The interior setting of the tank exacerbates the feeling of danger and disgust, as the sweltering heat makes the men sweat and urinate (which they must do in a shared box), while the water is running out and all the men have to eat are salty croutons, furthering their dehydration. The conditions begin to deteriorate, with grime, filth, and shell damage persistently growing. An already tense and dour situation is further increased by visitors from the outside, from obtuse commanding officers, dubious allies, dead bodies, and prisoners of war. And prisoners of war are nearly what the men become, as they traverse the enemy territory with sparse allies around them, in a jail cell of their own, with only their wits, a few shells, and a commander they have little faith in to guide them. Meanwhile, we're along for the ride with the men, rarely seeing anything more than they see or knowing more than what they know (though there is a key scene spoken mostly in Arabic that sheds ominous light in a way the Israeli men aren't privy), as we can see the situation deteriorate and how it weighs heavy on these men who just want, more than anything, to go home.
Most of the action that we do see on the outside comes through the tank's gun sight.

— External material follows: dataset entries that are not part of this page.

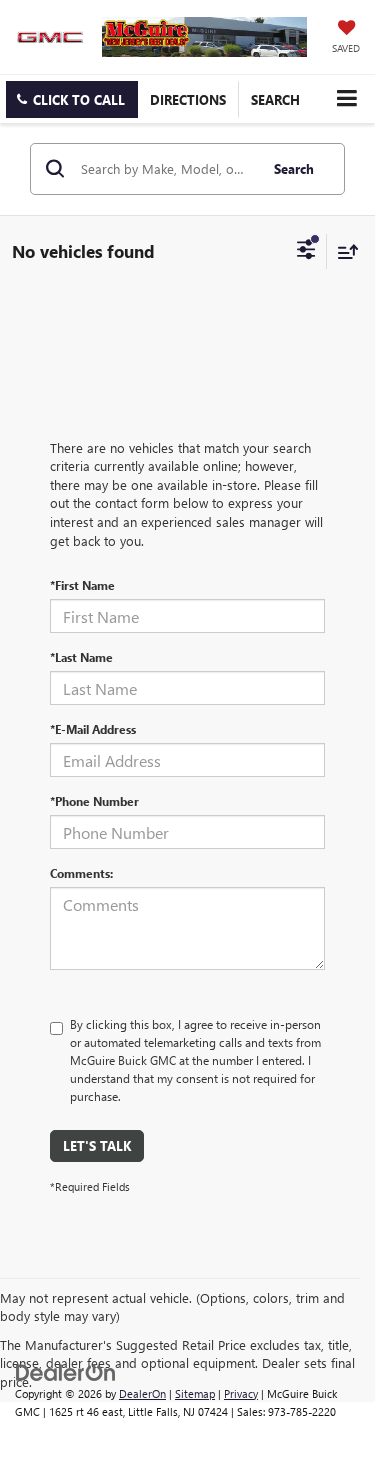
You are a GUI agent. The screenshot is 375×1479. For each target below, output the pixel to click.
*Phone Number (94, 801)
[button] (72, 99)
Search (294, 168)
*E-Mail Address (93, 729)
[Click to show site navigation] (346, 98)
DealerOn (142, 1393)
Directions (188, 99)
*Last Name (81, 657)
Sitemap (195, 1393)
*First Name (82, 585)
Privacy (241, 1393)
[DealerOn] (66, 1370)
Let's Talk (97, 1145)
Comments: (81, 873)
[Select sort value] (343, 251)
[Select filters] (306, 252)
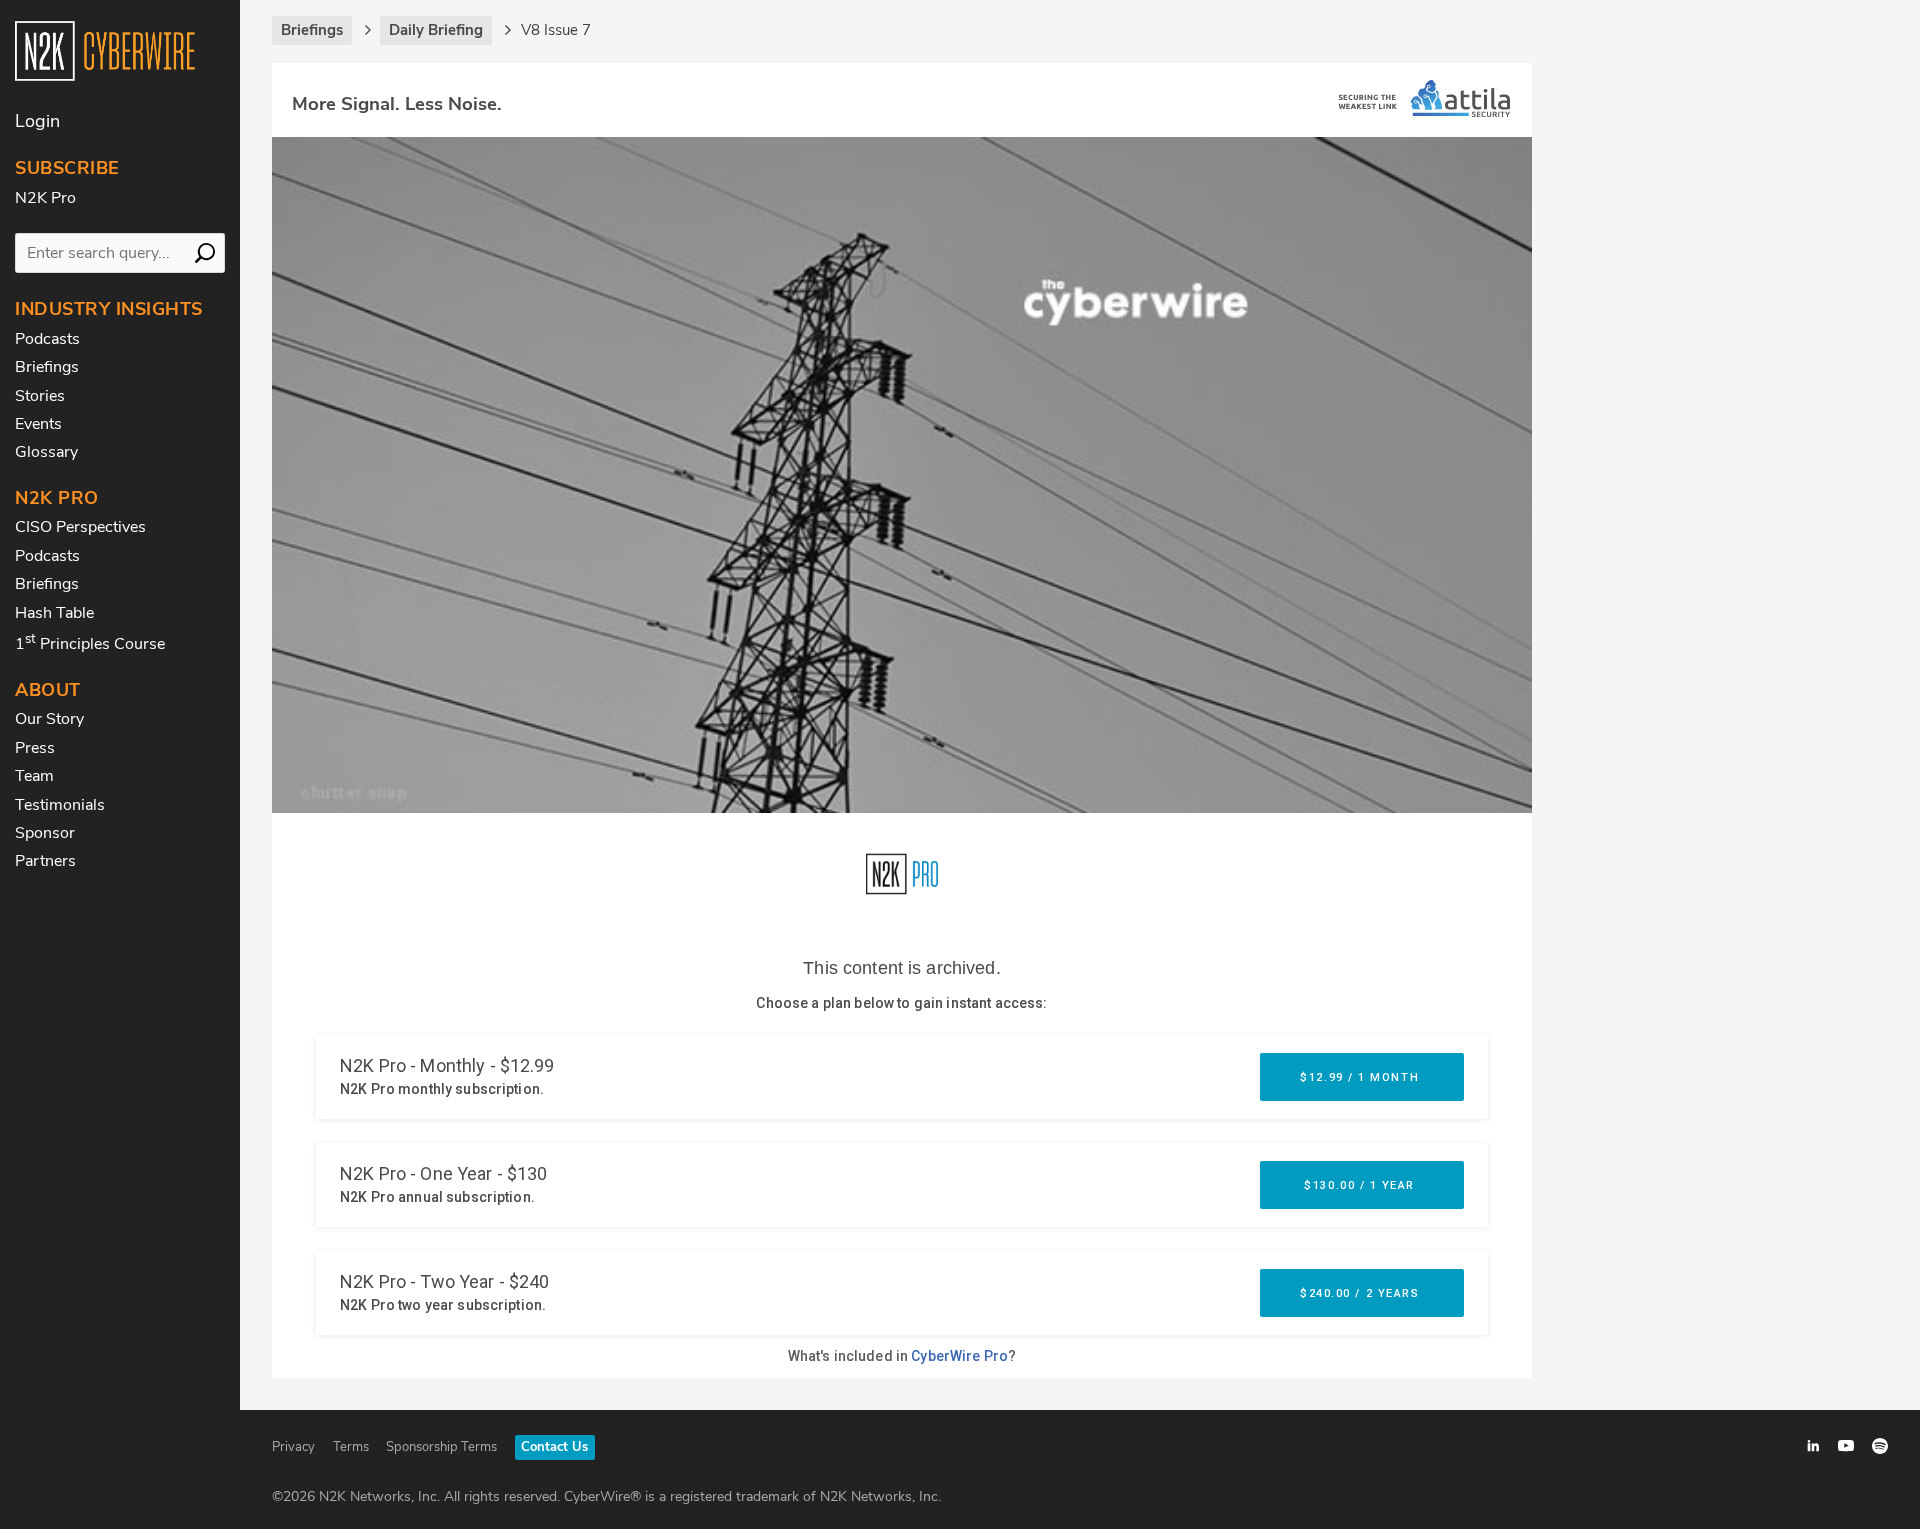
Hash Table (54, 613)
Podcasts (47, 339)
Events (38, 424)
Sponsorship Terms (441, 1447)
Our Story (49, 719)
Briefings (47, 367)
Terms (351, 1447)
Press (35, 748)
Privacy (293, 1447)
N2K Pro (45, 198)
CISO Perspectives (80, 527)
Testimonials (60, 805)
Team (34, 776)
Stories (40, 396)
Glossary (46, 452)
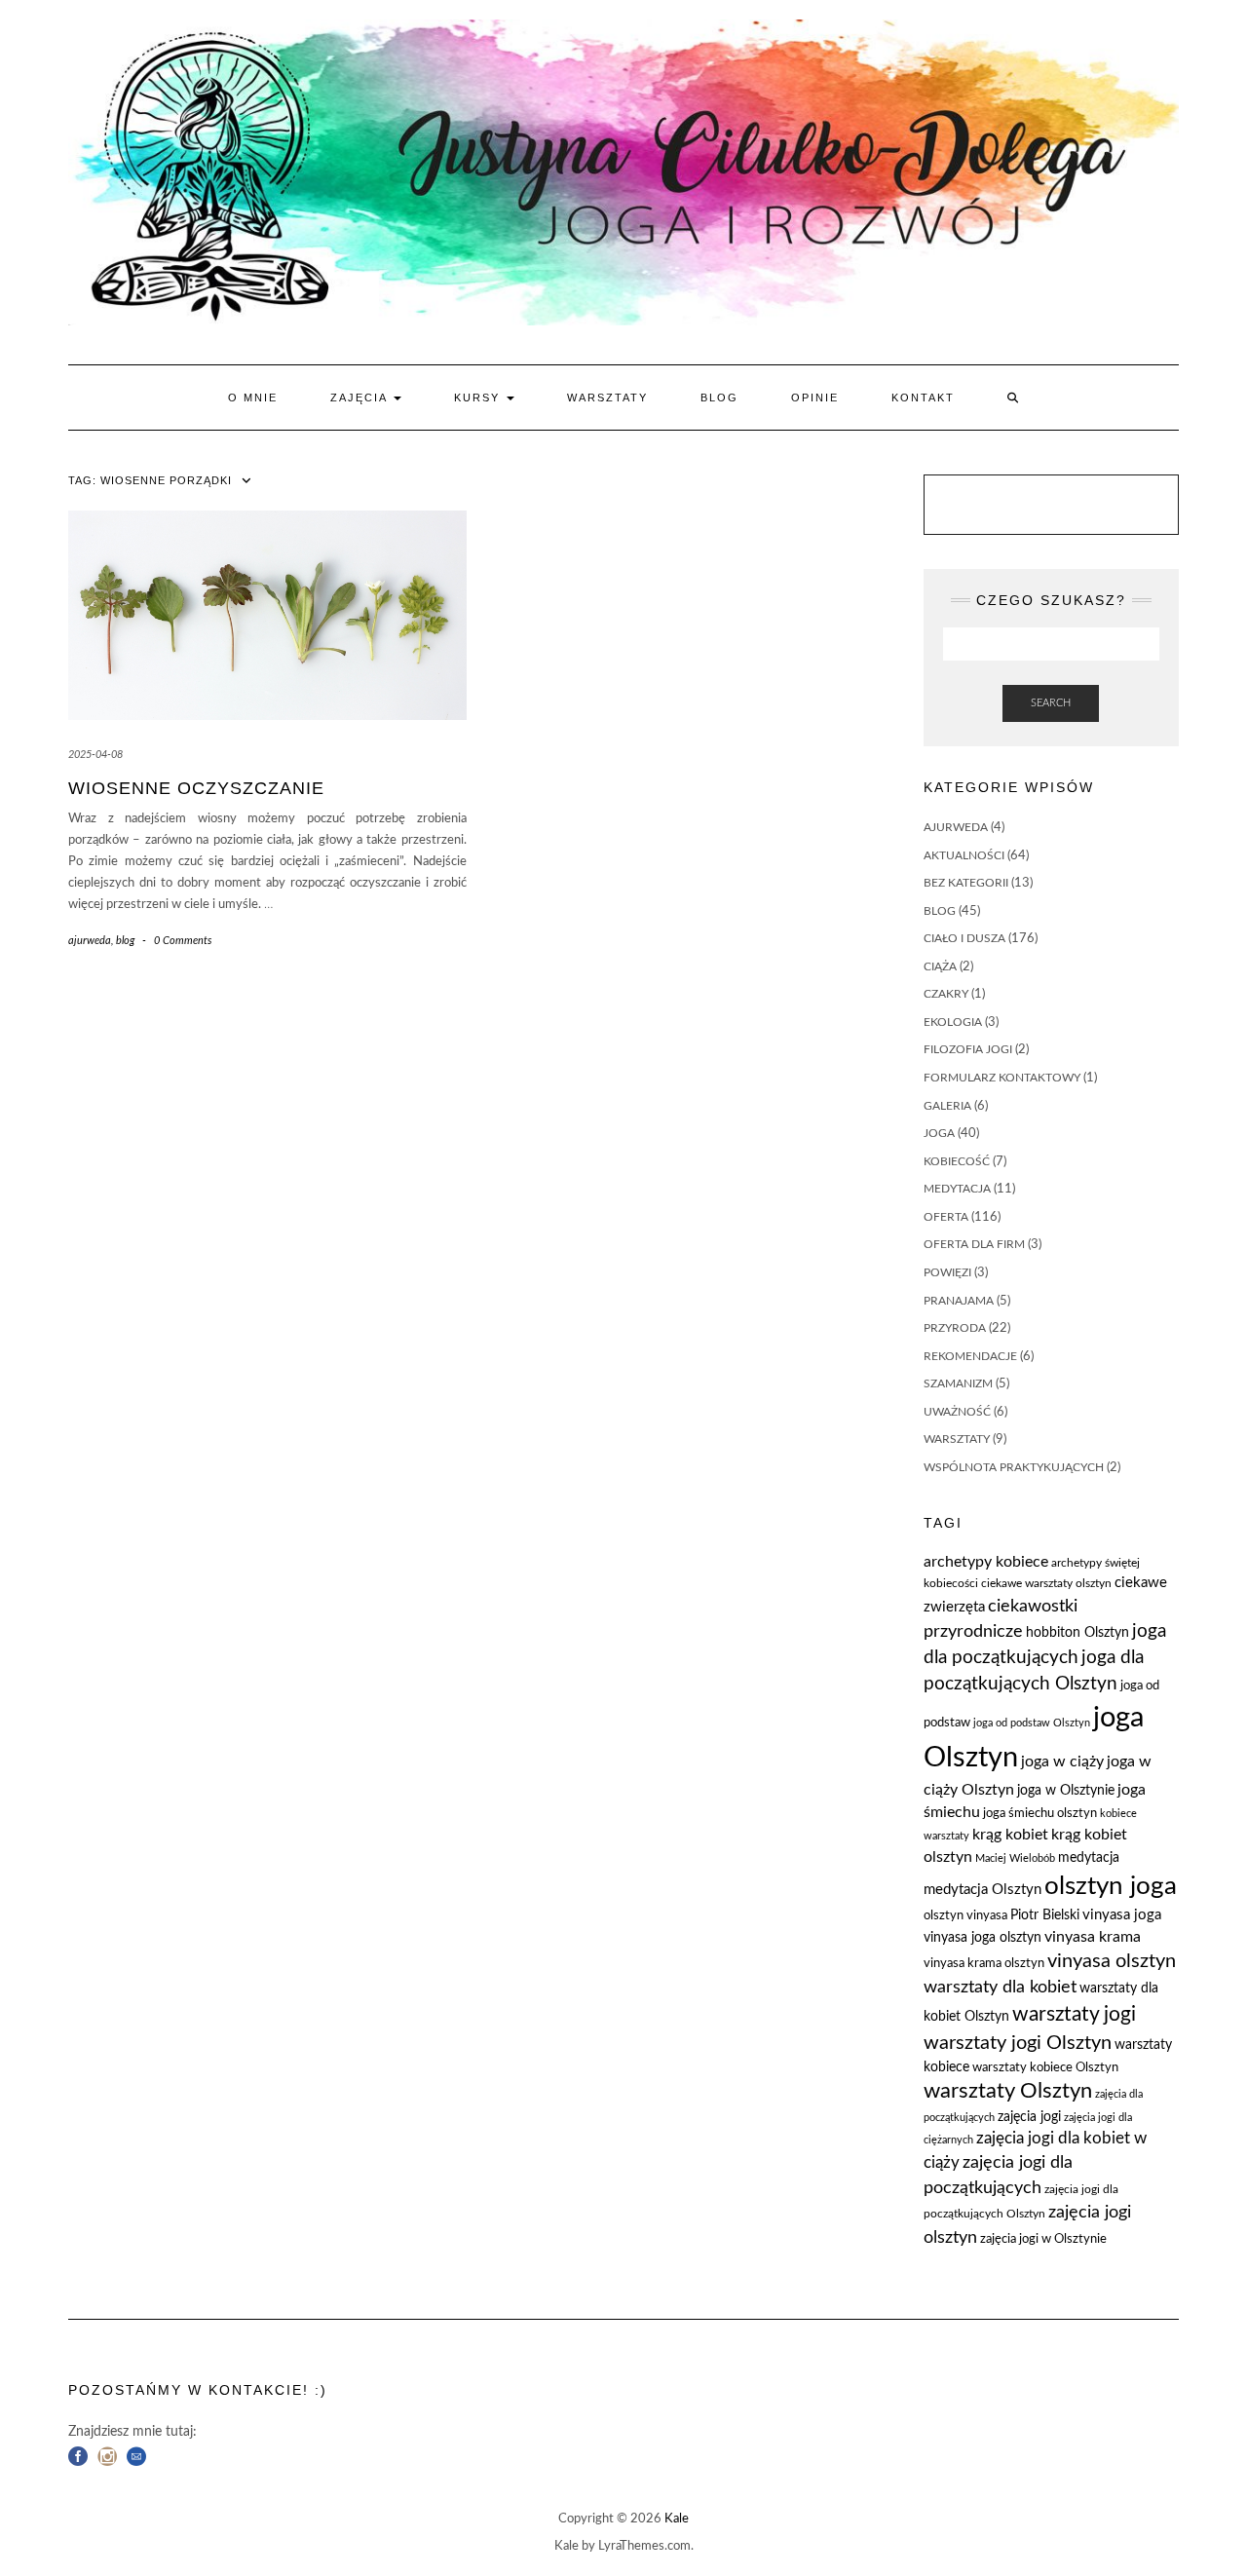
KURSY (479, 397)
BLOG (719, 397)
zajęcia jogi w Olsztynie (1043, 2239)
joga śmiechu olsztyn (1040, 1813)
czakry (946, 994)
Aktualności (964, 855)
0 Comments (182, 940)
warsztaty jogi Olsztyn (1018, 2043)
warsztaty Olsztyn (1008, 2091)
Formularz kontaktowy (1002, 1077)
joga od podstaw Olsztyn (1031, 1723)
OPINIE (815, 397)
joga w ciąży (1062, 1761)
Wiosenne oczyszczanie (196, 788)
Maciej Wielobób (1015, 1858)
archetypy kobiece (986, 1562)
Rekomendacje (970, 1356)
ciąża (940, 966)
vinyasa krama (1092, 1937)
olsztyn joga (1110, 1886)
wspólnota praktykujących (1014, 1467)
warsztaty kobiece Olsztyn (1045, 2068)
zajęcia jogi (1029, 2117)
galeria (947, 1106)
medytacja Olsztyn (982, 1889)
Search (1051, 703)
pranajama (959, 1301)
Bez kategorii (966, 883)
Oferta (946, 1217)
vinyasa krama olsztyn (984, 1963)
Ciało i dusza (964, 938)
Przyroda (955, 1328)
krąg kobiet (1010, 1834)
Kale (676, 2519)
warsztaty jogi (1074, 2014)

In the use of this sight, Maoz employs a heavy dose of artistic license, as it s far too nimble and focused where the action is (i.e. right in front of the tank). However, though it may play loose as a plot device, it does add to the surreal claustrophobia by only showing tiny pieces of the outside world at a time, usually concentrating on the most harrowing. The sounds that emanate from the outside also increase the feeling of dread, as gunshots and blood-curdling screams fill the air with thick despair.
Lebanon isn't realistic in its portrayal of the particular war represented, but it effectively taps into the maddening confusion that is war itself, where death is always a moment away, and soldiers cling desperately to sanity after enduring sleepless nights, chokingly depressing conditions, and are asked to perform actions which fly against every instinct they've been taught about killing and the sanctity of innocent life. It plays more like a very well-crafted experimental film than a straightforward epic war flick, so temper expectations of traditional fare. For those looking for something different from the norm, particularly in how scary the arena of war truly is, Maoz makes up for the lack of emotional power, complex stratagems and blazing pyrotechnics with a tighter, more visceral punch delivered right to the gut.